Functional modes of the regulatory arm of AraC

Abstract

One of the two crystal structures of the arm-dimerization domain determined in the absence of arbinose fails to show the arm, whereas the other structure does show it. The two structures lead to different pictures for the regulatory behavior of the arms. Trypsin digestion, fluorescence anisotropy, and NMR experiments presented here were designed to resolve the issue and show that in arm-dimerization domain, the arms are structured, although differently, in the presence and absence of arabinose. The arms have also been shown to interact with the DNA binding domains of AraC by their requirement for the immobilization of the DNA binding domains that is necessary for DNA looping and repression. The binding of arabinose has been shown to release the DNA binding domains and looping ceases. The picture resulting from the new experiments and the crystal structures of the arm-dimerization domain is that in the absence of arabinose, the arm adopts one structure on the dimerization domain and that the DNA binding domain then binds to this complex. Upon binding arabinose, the arm restructures and as a result, no longer serves as a gasket between the DNA binding domain and dimerization domain. The DNA binding domain is then released, subject only to the constraints imposed by the flexible linker connecting it to dimerization domain, and the protein relocates on the DNA and activates transcription.

Fig. 1

AraC and its mechanism of regulation. Schematic of the arabinose operon and AraC in its repressing and inducing states. The dimeric AraC protein in the absence of arabinose binds to araI₁ and araO₂ in a repressing state in which expression of the araBAD genes is low. The DNA binding and dimerization domains of AraC are connected by an interdomain linker, and the N-terminal arm is required in order that the protein bind to DNA in the repressing state. Arabinose leads the protein bind to the adjacent araI₁ and araI₂ half-sites from which it, in combination with the CAP protein, stimulate transcription of the araBAD genes.

Fig. 2

Trypsin sensitivity of arm-dimerization domain in the presence and absence of arabinose. Samples were prepared, digested, and analyzed as described in Methods. The various bands on the gel were identified by MALDI-TOF mass spectrometry.
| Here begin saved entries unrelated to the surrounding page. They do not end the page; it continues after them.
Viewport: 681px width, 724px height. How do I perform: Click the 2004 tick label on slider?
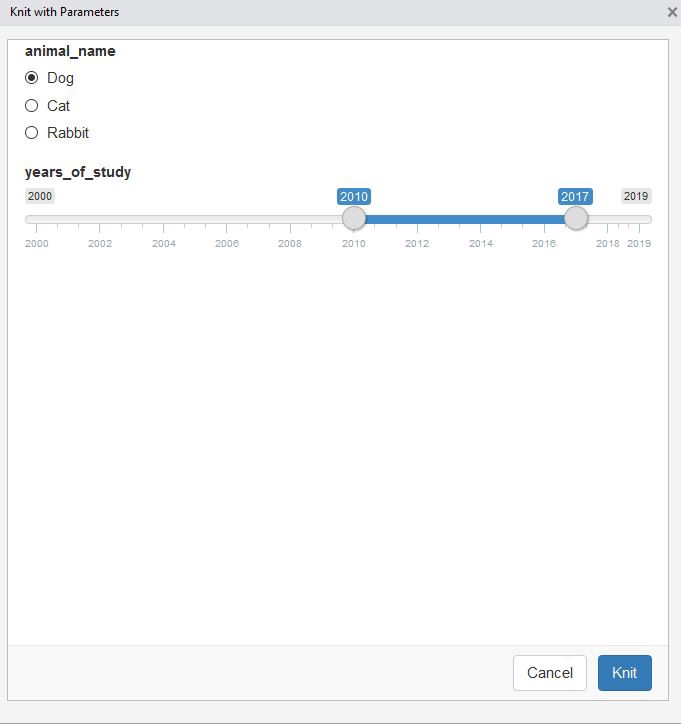coord(164,243)
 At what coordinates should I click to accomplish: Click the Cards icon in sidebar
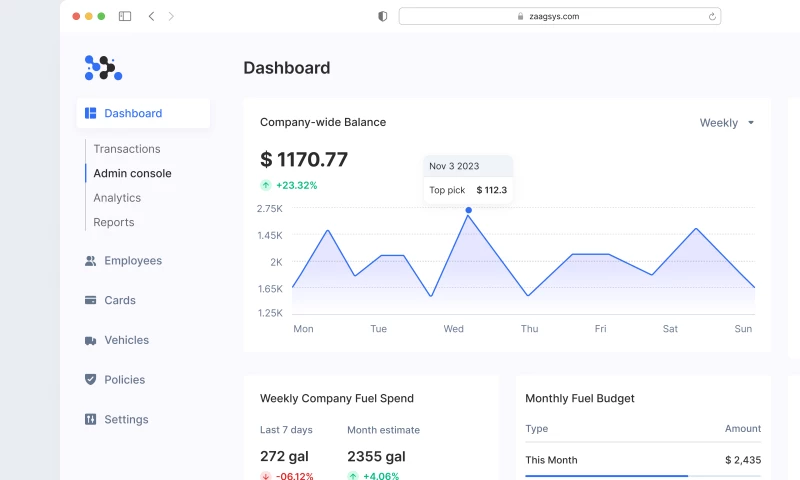[91, 300]
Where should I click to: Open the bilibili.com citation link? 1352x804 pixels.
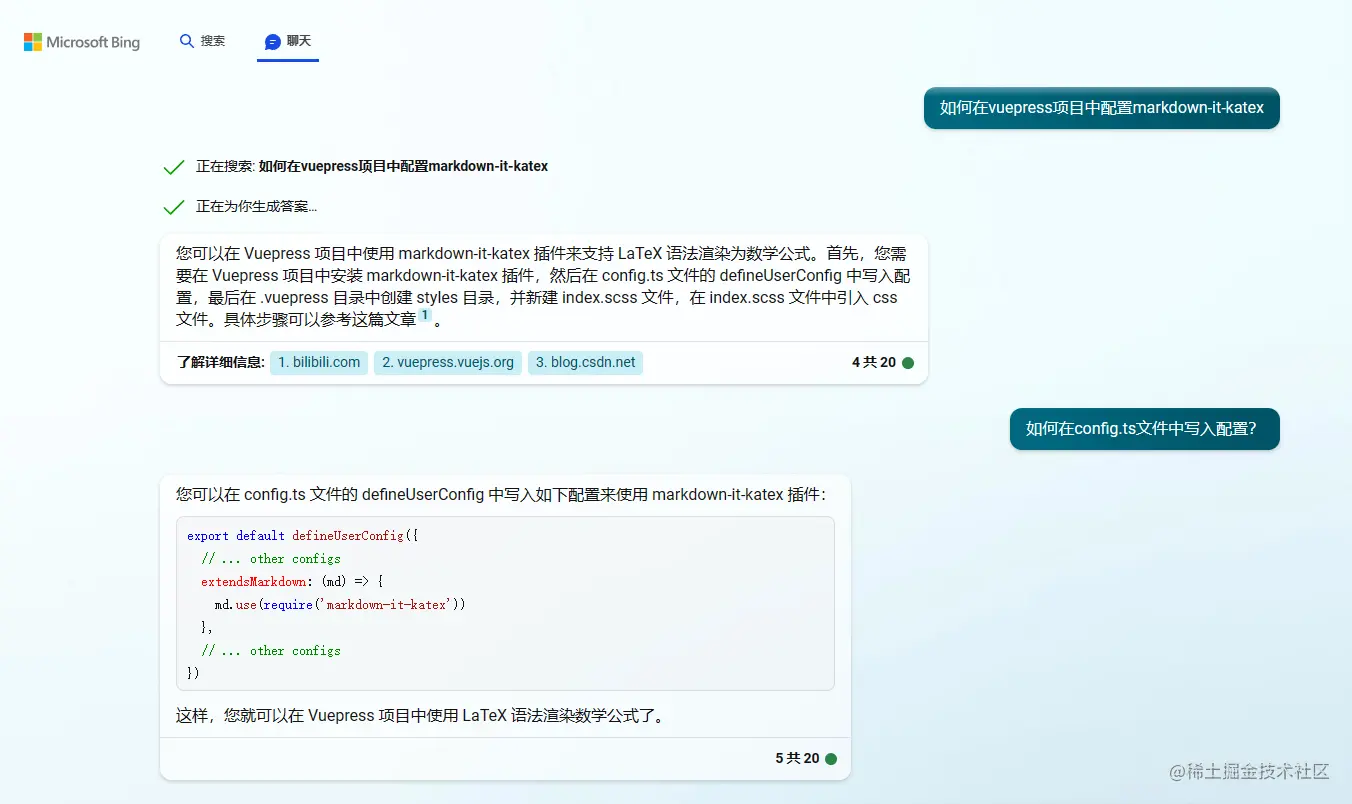(318, 362)
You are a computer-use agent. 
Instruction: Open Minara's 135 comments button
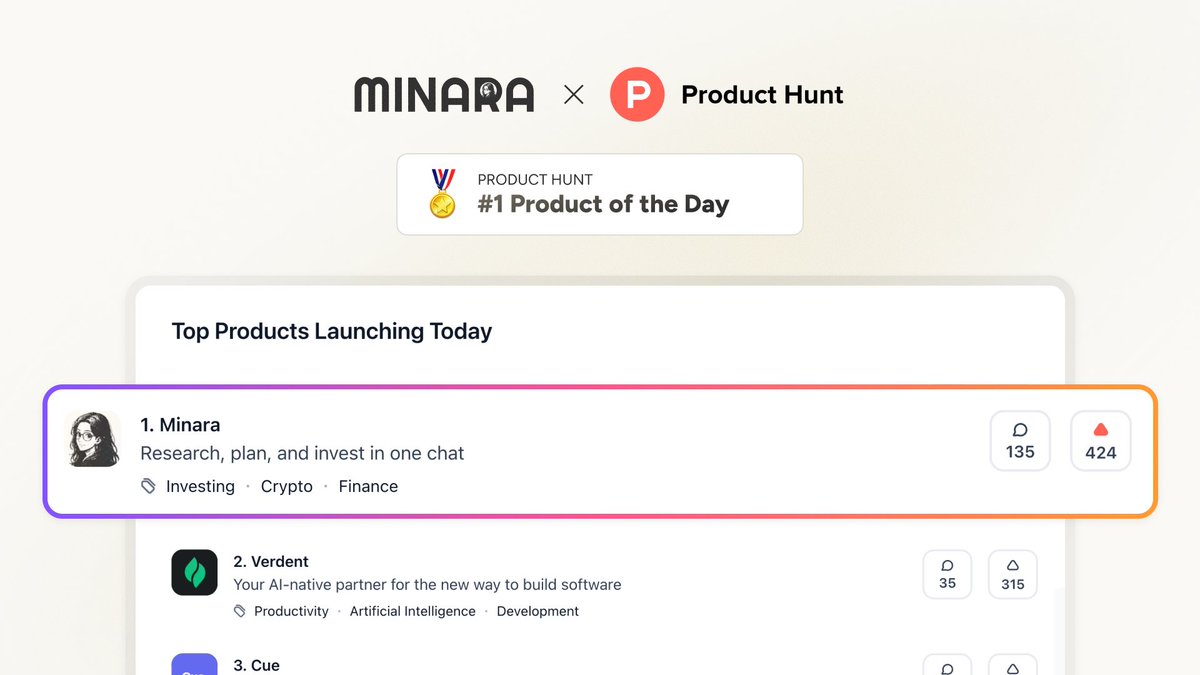[1020, 440]
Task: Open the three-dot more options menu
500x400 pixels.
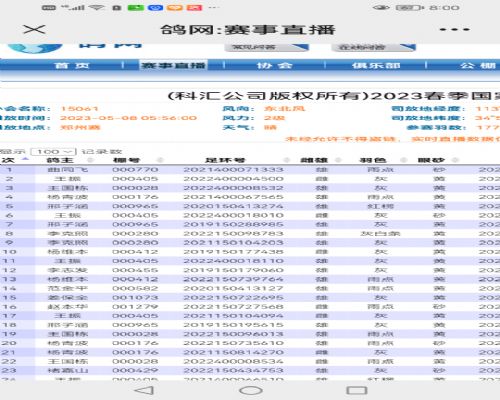Action: pos(454,30)
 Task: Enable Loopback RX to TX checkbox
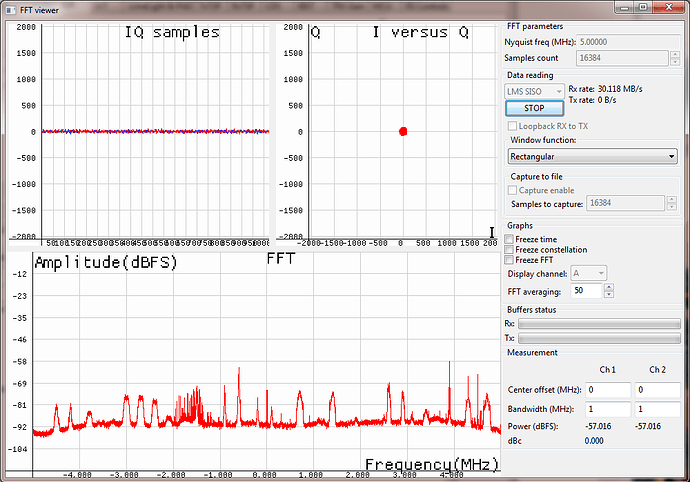click(x=514, y=126)
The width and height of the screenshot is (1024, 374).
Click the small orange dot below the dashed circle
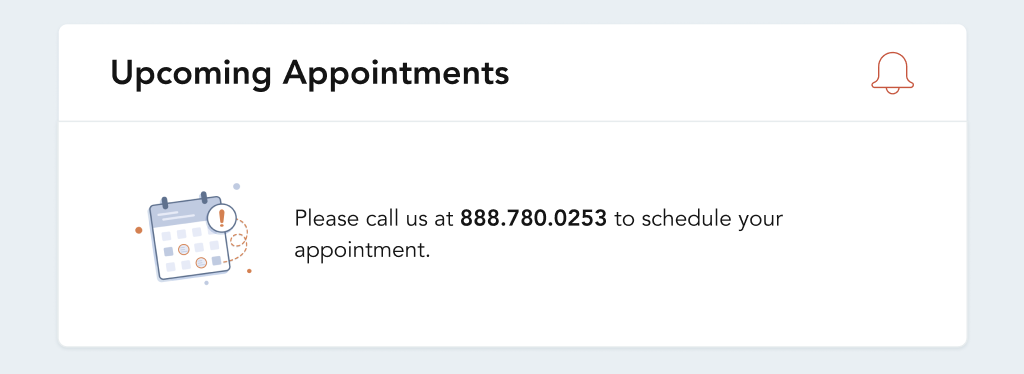point(249,271)
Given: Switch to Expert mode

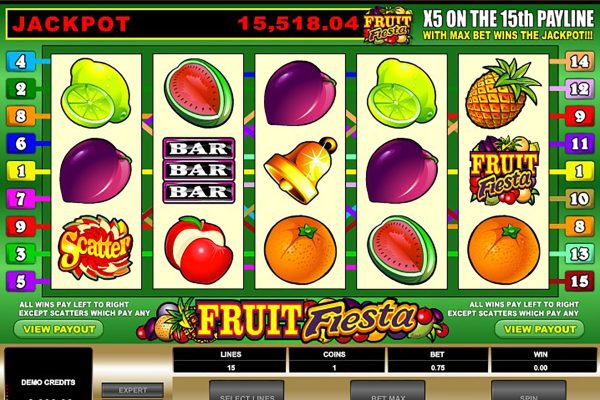Looking at the screenshot, I should tap(132, 390).
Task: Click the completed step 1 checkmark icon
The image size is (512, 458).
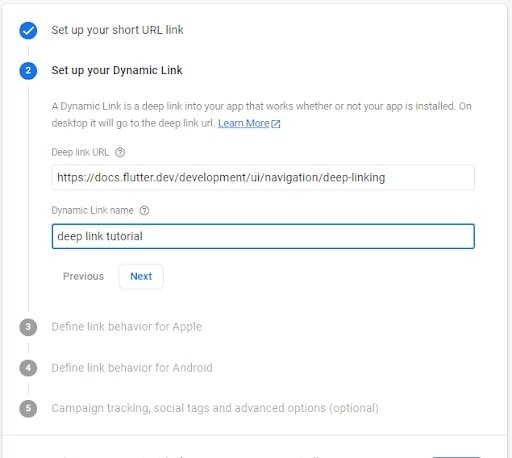Action: (28, 31)
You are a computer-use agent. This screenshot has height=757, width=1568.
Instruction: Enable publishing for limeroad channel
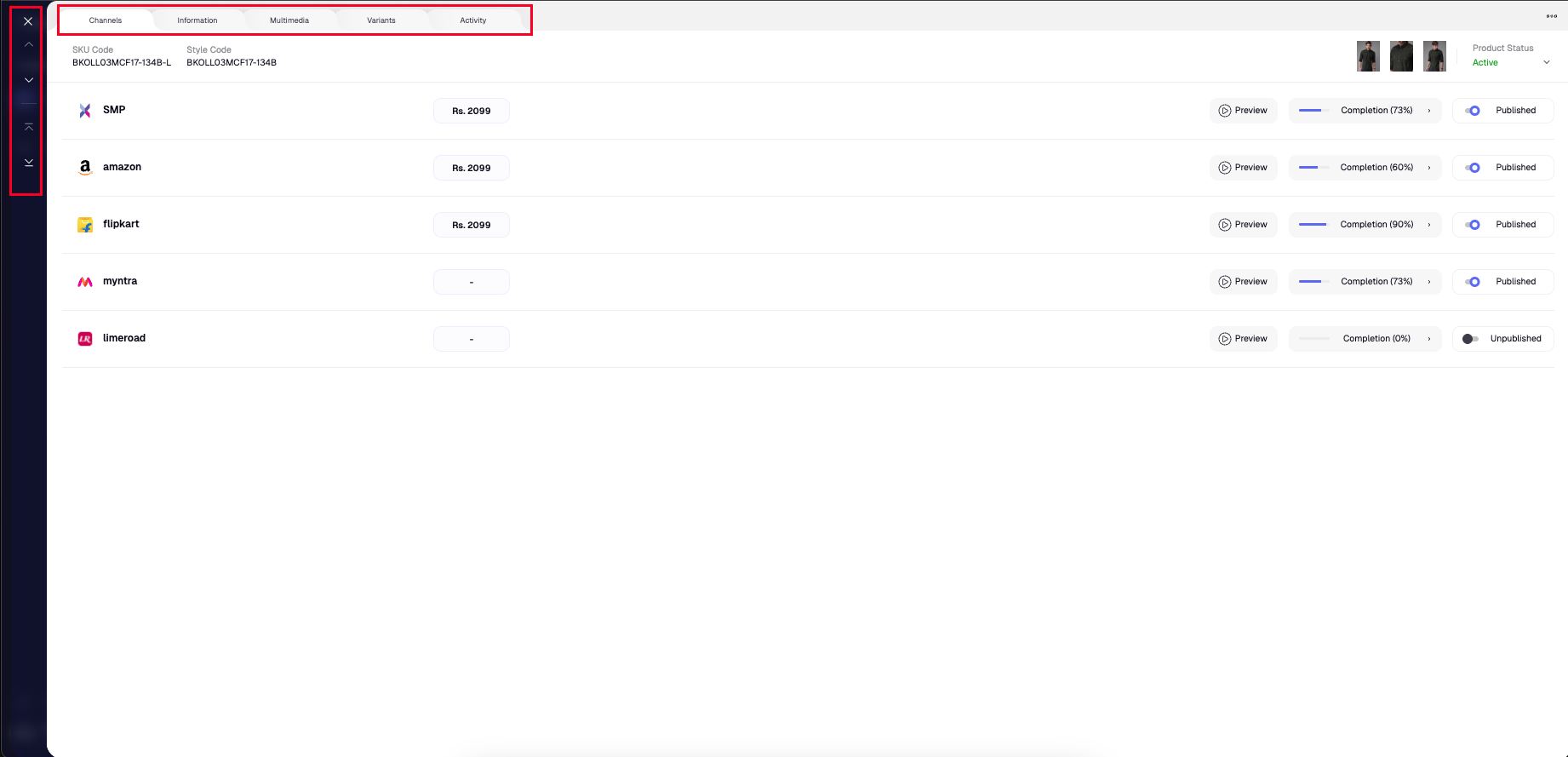[1470, 339]
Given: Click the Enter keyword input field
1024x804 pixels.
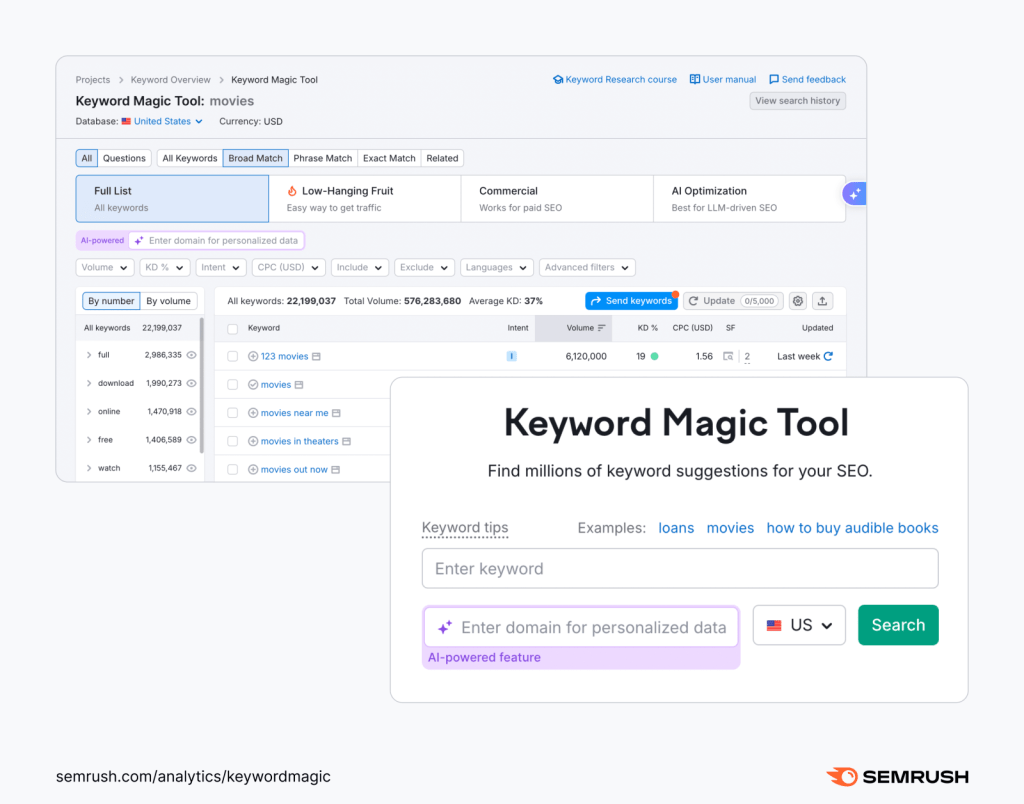Looking at the screenshot, I should tap(680, 568).
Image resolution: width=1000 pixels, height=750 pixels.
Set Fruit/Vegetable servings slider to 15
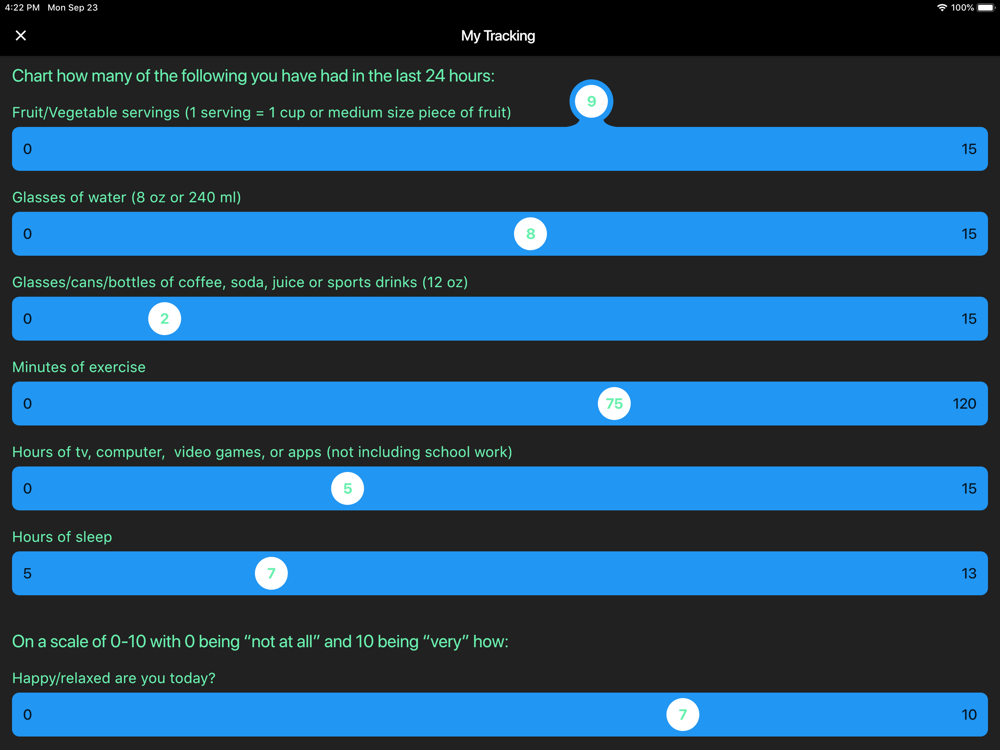coord(969,149)
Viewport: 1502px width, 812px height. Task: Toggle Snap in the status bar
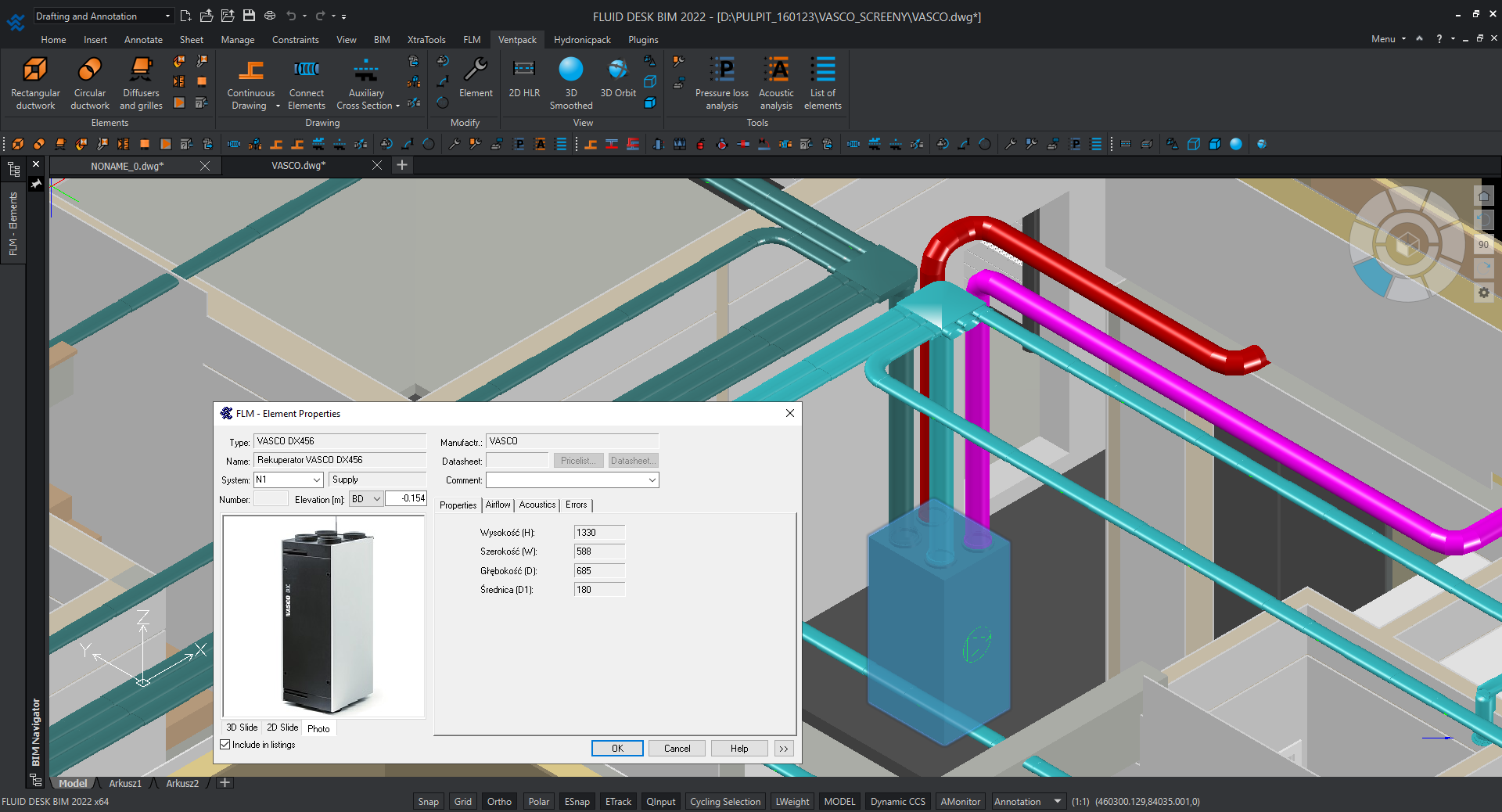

The “WT” protein carries the mutations Q5C, N16R, and C66S and the constitutive mutant protein carries in addition, L10D. Carbonic anhydrase, MW 30,000, and lysozyme, MW 14,300, were included as molecular weight standards.

Fig. 3

Fluorescence anisotropy of FITC-labeled AraC Q5C, N17R, C66S arm-dimerization domain in response to arabinose, circles; and glucose, squares.

Fig. 4

Overlay of the ¹H-¹⁵N HSQC spectra of AraC arm-dimerization domain, residues 2–166 in the presence of arabinose (red) and in the absence of arabinose (black). The contour level threshold has been adjusted to show only the more intense peaks. The stars and labels indicate the crosspeak positions of the AraC arm residues in free arm under identical solvent conditions. No cross-peaks were observed in these positions in either spectrum. The intense peaks that occur in pairs in the ¹⁵N 110–113 ppm region of the spectrum result from side chain amides.

Fig. 5

¹H-¹⁵N HSQC spectra of the AraC Arm+22 residue linker+DBD. (A) Contour levels adjusted to reveal the intense, sharp peaks deriving from unstructured residues. The cross-peaks deriving from the backbone amides of the AraC Arm residues are labeled. (B) Contour levels set to display all the amides of the arm-DBD. The data were acquired on a Varian INOVA spectrometer operating at a ¹H frequency of 800 MHz and equipped with a cryogenic probe. 852 and 204 complex points were collected with sweep widths of 13333 and 3403 Hz in ¹H and ¹⁵N resulting in acquisition times of 64ms (t₂) and 60ms (t₁), respectively. The 15N carrier frequency set at 118 ppm. Four transients were averaged for each t₁ point with a recycle delay of 1.1 second.

Fig. 6

Structures of the arm and dimerization domain. (A)Tube representation of residues 7–23 of the arabinose-bound (green) and the arabinose-free state (red) structures of the dimerization domain of AraC. Residues 24–30 and 32–166 of the arabinose-bound dimerization domain, subunit A from PDB file 2ARC, were RMS overlaid with the same regions of the apo structure of the dimerization domain, subunit D, from PDB 1XJA and are shown in blue-gray. (B) Structure comparison of the N-terminal arm. Differences in the phi (open circles) and psi (filled squares) values for residues 7–25 between the arm structures in the plus arabinose (2ARC) and apo structure of the Y31V mutant (1XJA) for each position in the arm.